Son mur coupe-feu et son toit de tôle à deux versants sont typiques du Vieux-Québec : Les ordonnances pour lutter contre les incendies ont largement modelé l’architecture à l’intérieur des murs
, rappelle Martin Dubois, consultant en architecture chez Patri-Arch. Les bardeaux de cèdres utilisés à la campagne y étaient proscrits pour éviter que le feu ne se propage de toit en toit.
De sa demeure, Chauveau n’avait que quelques pas à faire pour se rendre au parlement, alors situé en haut de la côte de la Montagne.
16, rue Mont-Carmel : Lomer Gouin (1905 à 1920)
Le 16, rue Mont-Carmel, a été la résidence de Lomer Gouin pendant une bonne partie de son mandat, de 1910 à 1920. Cette jolie maison de pierres a été convertie en petit hôtel au début des années 1930. Longtemps menacée de destruction par un projet d’agrandissement du stationnement du Château Frontenac, elle a été épargnée, le projet ayant été abandonné.
La vie de château de nos premiers ministres
Commencé en 1892 — sa tour centrale ne sera ajoutée qu’entre 1920 et 1924 —, le Château Frontenac servira de refuge à de nombreux premiers ministres. De tous les hôtels où ils logeront, ce sera de loin le plus populaire. Louis-Olivier Taillon y vivra un certain temps au 19e siècle, alors que le Château est encore tout neuf.
Maurice Duplessis redémarre le bal à la fin des années 1930. Il occupe la suite 1207, au 12e étage, à temps plein et reçoit si souvent ses ministres à la bibliothèque du Champlain que le Château prend des airs d’annexe de l’Assemblée nationale sous son règne. Les premiers ministres Paul Sauvé, Antonio Barrette, Robert Bourassa et les Johnson (père et fils) sont d’autres célèbres locataires du Château Frontenac.
2 et 12, rue Saint-Denis : Henri-Gustave Joly-de-Lotbinière (1878 à 1879)

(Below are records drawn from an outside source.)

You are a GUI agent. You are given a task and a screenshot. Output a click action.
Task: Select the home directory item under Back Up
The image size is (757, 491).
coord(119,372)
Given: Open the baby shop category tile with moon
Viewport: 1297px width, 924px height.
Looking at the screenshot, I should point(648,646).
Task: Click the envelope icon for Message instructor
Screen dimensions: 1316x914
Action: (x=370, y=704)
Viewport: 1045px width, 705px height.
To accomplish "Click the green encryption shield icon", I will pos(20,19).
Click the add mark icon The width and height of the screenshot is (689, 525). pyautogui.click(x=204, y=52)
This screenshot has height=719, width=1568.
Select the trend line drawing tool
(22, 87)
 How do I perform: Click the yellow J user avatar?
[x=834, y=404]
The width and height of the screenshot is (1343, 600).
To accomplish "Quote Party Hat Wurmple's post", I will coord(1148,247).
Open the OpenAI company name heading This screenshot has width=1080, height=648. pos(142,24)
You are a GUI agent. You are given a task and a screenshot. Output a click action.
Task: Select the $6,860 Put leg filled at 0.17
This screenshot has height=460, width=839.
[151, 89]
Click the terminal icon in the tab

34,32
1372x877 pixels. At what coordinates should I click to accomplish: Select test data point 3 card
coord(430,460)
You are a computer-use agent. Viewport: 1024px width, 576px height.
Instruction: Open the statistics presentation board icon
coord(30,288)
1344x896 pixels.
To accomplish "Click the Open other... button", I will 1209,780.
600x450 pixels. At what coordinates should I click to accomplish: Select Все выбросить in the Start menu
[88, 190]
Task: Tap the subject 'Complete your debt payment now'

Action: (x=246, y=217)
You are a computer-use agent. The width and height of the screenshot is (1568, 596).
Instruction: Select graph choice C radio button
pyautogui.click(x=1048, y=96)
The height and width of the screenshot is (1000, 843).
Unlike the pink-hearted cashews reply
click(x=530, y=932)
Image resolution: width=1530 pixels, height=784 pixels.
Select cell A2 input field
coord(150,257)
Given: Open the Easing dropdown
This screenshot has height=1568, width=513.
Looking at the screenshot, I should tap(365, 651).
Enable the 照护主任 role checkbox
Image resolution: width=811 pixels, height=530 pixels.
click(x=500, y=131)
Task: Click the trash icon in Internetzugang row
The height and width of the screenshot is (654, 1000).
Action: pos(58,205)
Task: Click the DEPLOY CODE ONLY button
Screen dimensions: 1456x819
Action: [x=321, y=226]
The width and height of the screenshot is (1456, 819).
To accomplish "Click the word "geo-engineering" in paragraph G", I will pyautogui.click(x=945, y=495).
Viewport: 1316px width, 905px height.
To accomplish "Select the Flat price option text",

Henri-Gustave Joly-De Lotbinière habite le 2, rue Saint-Denis pendant son bref mandat. Il y demeure jusqu’en 1883. Une plaque commémorative rappelle son passage en façade de l’immeuble, aujourd’hui classé par le ministère de la Culture et des Communications.
En 1908, il emménage au 12 de la même rue et y mourra dans l’année.
Le 12 est en fait un duplex, fait remarquer Martin Dubois. À l’époque, on collait souvent deux maisons pour leur donner une façade plus monumentale. On pouvait ainsi réunir jusqu’à quatre maisons pour créer une impression plus grandiose.
Toutes les maisons de la rue Saint-Denis sont d’influence londonienne. Du temps du Régime français, la rue n’était qu’un vaste champ.
6, rue de Brébeuf : Honoré Mercier (1887 à 1891)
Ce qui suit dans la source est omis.